Collected data entries
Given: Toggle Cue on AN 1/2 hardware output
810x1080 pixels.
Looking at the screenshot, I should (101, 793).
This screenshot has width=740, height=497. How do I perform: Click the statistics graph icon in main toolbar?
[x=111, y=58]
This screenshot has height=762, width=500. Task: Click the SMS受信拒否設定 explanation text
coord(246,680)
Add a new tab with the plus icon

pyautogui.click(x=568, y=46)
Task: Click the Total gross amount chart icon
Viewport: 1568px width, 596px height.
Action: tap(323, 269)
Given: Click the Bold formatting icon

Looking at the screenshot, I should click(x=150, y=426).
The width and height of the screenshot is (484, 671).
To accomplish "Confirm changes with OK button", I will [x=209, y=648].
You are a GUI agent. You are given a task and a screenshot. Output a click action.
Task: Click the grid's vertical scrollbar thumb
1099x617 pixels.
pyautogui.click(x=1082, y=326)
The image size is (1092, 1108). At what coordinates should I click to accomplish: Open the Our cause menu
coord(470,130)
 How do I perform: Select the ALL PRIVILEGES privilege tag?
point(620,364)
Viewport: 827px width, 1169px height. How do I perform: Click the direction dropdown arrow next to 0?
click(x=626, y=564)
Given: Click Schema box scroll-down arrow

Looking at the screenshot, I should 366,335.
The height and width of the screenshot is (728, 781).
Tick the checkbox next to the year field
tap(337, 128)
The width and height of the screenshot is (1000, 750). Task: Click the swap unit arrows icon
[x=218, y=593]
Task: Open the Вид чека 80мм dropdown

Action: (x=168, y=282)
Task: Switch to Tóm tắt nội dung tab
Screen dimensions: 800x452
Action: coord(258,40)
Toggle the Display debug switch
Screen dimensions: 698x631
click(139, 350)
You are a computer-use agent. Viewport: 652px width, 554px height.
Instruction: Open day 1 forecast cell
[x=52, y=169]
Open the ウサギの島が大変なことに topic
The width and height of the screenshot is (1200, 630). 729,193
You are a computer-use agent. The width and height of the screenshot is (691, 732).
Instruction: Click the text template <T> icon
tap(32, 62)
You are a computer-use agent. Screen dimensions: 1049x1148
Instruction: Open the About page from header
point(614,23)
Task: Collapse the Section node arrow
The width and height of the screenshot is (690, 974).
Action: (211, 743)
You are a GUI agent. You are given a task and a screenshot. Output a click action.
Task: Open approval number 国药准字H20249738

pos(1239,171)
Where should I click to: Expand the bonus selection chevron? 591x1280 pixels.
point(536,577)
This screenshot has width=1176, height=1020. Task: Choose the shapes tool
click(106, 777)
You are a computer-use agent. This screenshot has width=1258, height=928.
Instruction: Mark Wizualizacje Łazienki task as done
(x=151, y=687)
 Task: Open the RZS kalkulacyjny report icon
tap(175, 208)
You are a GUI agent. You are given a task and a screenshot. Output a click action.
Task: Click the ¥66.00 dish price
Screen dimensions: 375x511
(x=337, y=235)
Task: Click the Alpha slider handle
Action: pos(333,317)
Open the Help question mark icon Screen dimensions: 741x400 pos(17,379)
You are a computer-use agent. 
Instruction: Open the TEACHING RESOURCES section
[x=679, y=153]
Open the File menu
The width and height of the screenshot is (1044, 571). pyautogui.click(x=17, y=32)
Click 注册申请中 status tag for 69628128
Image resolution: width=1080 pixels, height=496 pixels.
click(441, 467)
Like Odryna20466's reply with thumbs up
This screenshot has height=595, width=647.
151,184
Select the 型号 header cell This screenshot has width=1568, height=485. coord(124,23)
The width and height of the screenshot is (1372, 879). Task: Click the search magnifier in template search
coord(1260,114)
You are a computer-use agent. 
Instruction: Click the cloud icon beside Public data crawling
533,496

◆ Action item
A verbatim reproduction of all the records above is the expected answer.

◆ Task result
Given: Toggle Cue on AN 1/2 hardware output
810x1080 pixels.
Looking at the screenshot, I should (101, 793).
This screenshot has width=740, height=497. How do I perform: Click the statistics graph icon in main toolbar?
[x=111, y=58]
This screenshot has height=762, width=500. Task: Click the SMS受信拒否設定 explanation text
coord(246,680)
Add a new tab with the plus icon

pyautogui.click(x=568, y=46)
Task: Click the Total gross amount chart icon
Viewport: 1568px width, 596px height.
Action: tap(323, 269)
Given: Click the Bold formatting icon

Looking at the screenshot, I should click(x=150, y=426).
The width and height of the screenshot is (484, 671).
To accomplish "Confirm changes with OK button", I will [x=209, y=648].
You are a GUI agent. You are given a task and a screenshot. Output a click action.
Task: Click the grid's vertical scrollbar thumb
1099x617 pixels.
pyautogui.click(x=1082, y=326)
The image size is (1092, 1108). At what coordinates should I click to accomplish: Open the Our cause menu
coord(470,130)
 How do I perform: Select the ALL PRIVILEGES privilege tag?
point(620,364)
Viewport: 827px width, 1169px height. How do I perform: Click the direction dropdown arrow next to 0?
click(x=626, y=564)
Given: Click Schema box scroll-down arrow

Looking at the screenshot, I should 366,335.
The height and width of the screenshot is (728, 781).
Tick the checkbox next to the year field
tap(337, 128)
The width and height of the screenshot is (1000, 750). Task: Click the swap unit arrows icon
[x=218, y=593]
Task: Open the Вид чека 80мм dropdown

Action: (x=168, y=282)
Task: Switch to Tóm tắt nội dung tab
Screen dimensions: 800x452
Action: coord(258,40)
Toggle the Display debug switch
Screen dimensions: 698x631
click(139, 350)
You are a computer-use agent. Viewport: 652px width, 554px height.
Instruction: Open day 1 forecast cell
[x=52, y=169]
Open the ウサギの島が大変なことに topic
The width and height of the screenshot is (1200, 630). 729,193
You are a computer-use agent. The width and height of the screenshot is (691, 732).
Instruction: Click the text template <T> icon
tap(32, 62)
You are a computer-use agent. Screen dimensions: 1049x1148
Instruction: Open the About page from header
point(614,23)
Task: Collapse the Section node arrow
The width and height of the screenshot is (690, 974).
Action: (211, 743)
You are a GUI agent. You are given a task and a screenshot. Output a click action.
Task: Open approval number 国药准字H20249738

pos(1239,171)
Where should I click to: Expand the bonus selection chevron? 591x1280 pixels.
point(536,577)
This screenshot has width=1176, height=1020. Task: Choose the shapes tool
click(106, 777)
You are a computer-use agent. This screenshot has width=1258, height=928.
Instruction: Mark Wizualizacje Łazienki task as done
(x=151, y=687)
 Task: Open the RZS kalkulacyjny report icon
tap(175, 208)
You are a GUI agent. You are given a task and a screenshot. Output a click action.
Task: Click the ¥66.00 dish price
Screen dimensions: 375x511
(x=337, y=235)
Task: Click the Alpha slider handle
Action: pos(333,317)
Open the Help question mark icon Screen dimensions: 741x400 pos(17,379)
You are a computer-use agent. 
Instruction: Open the TEACHING RESOURCES section
[x=679, y=153]
Open the File menu
The width and height of the screenshot is (1044, 571). pyautogui.click(x=17, y=32)
Click 注册申请中 status tag for 69628128
Image resolution: width=1080 pixels, height=496 pixels.
click(441, 467)
Like Odryna20466's reply with thumbs up
This screenshot has height=595, width=647.
151,184
Select the 型号 header cell This screenshot has width=1568, height=485. coord(124,23)
The width and height of the screenshot is (1372, 879). Task: Click the search magnifier in template search
coord(1260,114)
You are a computer-use agent. 
Instruction: Click the cloud icon beside Public data crawling
533,496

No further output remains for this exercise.